The Blues hard-working, fast forwards heard Murray loud and clear against the Wild. Like a runaway truck, the Blues just kept flying into Wild defensemen, especially in the first 20 minutes.
They kept coming in the waves, and the Wild couldn't match the start. The Wild regrouped, but the one things that couldn't have been clearer tonight. The Wild does not have the ability to forecheck like the Blues. It's forwards just aren't that aggressive, and don't have the wheels. This will be something Chuck Fletcher will have to address in future transactions if Todd Richards is going to deploy a skating, forechecking system.
The Wild's defensemen just got hammered physically in the first 20 tonight.
Still, Niklas Backstrom stopped 14 of 15 shots as the Wild was outshot 15-4.

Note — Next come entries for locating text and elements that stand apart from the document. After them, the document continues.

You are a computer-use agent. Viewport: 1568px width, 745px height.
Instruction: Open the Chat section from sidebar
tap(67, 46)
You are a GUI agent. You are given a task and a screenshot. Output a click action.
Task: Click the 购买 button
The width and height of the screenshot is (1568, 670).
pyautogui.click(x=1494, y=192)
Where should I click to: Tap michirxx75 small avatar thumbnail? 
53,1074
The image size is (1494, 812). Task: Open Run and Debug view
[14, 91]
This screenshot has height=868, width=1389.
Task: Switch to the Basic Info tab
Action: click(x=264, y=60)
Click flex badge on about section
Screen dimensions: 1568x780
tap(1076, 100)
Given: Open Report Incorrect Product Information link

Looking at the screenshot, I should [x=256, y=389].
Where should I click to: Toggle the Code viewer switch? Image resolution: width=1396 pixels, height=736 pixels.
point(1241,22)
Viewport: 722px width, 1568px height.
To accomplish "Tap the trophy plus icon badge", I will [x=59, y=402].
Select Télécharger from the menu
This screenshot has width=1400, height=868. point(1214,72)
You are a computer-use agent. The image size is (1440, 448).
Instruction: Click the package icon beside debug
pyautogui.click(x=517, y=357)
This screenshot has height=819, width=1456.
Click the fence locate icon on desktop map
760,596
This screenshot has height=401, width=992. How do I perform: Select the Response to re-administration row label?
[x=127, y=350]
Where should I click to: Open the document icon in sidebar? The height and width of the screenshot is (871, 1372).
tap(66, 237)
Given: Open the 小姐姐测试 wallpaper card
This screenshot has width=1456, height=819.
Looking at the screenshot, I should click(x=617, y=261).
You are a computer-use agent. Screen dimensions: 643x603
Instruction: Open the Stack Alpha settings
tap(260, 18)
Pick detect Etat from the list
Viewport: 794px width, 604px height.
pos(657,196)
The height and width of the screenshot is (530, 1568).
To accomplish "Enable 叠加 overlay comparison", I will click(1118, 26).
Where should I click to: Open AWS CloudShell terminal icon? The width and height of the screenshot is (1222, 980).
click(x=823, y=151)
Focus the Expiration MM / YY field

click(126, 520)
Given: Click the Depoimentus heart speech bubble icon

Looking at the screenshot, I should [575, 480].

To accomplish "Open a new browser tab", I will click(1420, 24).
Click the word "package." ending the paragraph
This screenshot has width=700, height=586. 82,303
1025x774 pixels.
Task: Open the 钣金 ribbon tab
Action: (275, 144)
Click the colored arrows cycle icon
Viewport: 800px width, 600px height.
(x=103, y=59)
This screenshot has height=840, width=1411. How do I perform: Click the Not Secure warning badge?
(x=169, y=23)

That provided the cushion to potentially tie the game in a second period in which the Wild regrouped in nicely. But on consecutive power plays, including an 18-second 5-on-3, Chris Mason was spectacular and the Blues, after nearly scoring shorthanded on a breakaway when Carlo C. (as I'll call him here because I don't feel like spelling his name again) came out of the box, David Perron scored shorthanded anyway, 2-0.
Chuck Kobasew scored his first as a Wild, but the Blues sat back in the third bigtime (15 1/2 minutes without a shot), and the Wild ran out of gas.
Now 0-7 on the road. To make matters worse, Kim Johnsson left the game injured with an upper body injury late in the first after David Backes didn't play Minnesota Nice. Coach Todd Richards said Johnsson's dinged up and hopefully it's nothing major.